After riding the bus with no real destination in mind and hearing Trixie mention the place, I figured what better way to make myself feel better than to drink away the sorrows surrounded by like minded individuals. Meanwhile the only 'drink' sitting in front of me is a sweating glass of water with a single slice of lemon. I just can't bring myself to order anything else yet. I find that I'm glancing at the clock every so often because I know I should be getting home but I can't bring myself to do that either. I'm too busy living as Eddie the Elusive Elf reminded me to do so and in case you haven't noticed, I finally figured out what he reminds me of.

It's just that there's nothing there for me. Nothing emotionally anyway. Not anymore.
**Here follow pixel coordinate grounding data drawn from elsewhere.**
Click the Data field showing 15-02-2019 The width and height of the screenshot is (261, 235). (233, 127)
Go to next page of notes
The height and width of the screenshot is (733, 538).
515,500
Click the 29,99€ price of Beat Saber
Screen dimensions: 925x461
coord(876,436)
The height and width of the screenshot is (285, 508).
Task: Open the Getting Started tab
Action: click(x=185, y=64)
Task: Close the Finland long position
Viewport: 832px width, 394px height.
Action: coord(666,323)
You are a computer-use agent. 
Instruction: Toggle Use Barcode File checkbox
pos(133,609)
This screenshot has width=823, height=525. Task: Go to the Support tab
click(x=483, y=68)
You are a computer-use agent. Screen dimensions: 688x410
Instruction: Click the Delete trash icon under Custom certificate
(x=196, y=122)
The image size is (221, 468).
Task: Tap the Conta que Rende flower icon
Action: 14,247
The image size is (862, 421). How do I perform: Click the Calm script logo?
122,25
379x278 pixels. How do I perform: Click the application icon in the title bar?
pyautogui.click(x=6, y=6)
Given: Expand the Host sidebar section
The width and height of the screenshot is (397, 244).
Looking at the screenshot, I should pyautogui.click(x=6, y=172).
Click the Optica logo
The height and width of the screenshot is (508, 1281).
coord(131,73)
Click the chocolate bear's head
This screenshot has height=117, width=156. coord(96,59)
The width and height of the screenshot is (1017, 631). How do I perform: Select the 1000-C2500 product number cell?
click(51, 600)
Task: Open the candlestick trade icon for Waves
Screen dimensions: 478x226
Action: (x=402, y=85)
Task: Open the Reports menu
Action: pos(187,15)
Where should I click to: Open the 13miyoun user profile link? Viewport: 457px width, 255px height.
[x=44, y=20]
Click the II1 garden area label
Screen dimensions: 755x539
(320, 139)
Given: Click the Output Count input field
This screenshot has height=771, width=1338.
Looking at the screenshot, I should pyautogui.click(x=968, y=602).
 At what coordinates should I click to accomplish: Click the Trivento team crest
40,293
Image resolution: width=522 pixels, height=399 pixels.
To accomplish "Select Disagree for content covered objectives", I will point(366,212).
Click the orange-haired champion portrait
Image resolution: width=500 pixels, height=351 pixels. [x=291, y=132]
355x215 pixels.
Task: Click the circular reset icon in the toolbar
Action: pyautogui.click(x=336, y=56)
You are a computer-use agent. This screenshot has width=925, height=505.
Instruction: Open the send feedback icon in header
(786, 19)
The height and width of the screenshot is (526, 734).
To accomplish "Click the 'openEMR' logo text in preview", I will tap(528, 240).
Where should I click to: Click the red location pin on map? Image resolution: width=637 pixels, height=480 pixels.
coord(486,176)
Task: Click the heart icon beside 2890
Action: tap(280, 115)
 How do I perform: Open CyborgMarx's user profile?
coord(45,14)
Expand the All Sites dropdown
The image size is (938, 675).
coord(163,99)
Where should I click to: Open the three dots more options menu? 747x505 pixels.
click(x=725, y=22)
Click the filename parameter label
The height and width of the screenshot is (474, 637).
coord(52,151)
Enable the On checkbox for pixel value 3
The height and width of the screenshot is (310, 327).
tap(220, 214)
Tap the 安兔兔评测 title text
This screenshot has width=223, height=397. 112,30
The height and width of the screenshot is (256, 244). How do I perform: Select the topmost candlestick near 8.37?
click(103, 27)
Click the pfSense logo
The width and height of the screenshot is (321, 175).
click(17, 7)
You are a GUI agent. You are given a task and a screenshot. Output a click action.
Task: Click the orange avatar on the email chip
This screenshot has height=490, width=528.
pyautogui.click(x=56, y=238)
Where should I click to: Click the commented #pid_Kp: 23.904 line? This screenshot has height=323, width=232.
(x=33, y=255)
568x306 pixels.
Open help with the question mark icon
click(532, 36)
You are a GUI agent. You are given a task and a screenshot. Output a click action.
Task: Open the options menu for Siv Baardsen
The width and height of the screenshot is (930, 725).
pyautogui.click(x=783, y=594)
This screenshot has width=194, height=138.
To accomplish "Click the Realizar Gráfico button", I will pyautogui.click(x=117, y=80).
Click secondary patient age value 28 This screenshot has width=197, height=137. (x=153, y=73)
There hasn't been for a while, if we're being honest. After every little altercation, it's like I can feel the bonds breaking, the tethers tying me to the place are snapping. I think the last one is a mere frayed string at this point. You might say 'But what about the happy memories? Your Mama would want you to stay. Shouldn't that be enough?' But let's be honest. Any trace of her has been long gone from that house. For years. That version of her anyway. That person disappeared way before Dad and that bitch moved in. After that, any remaining hidden pieces were practically scrubbed from the crevices with a fine tooth comb.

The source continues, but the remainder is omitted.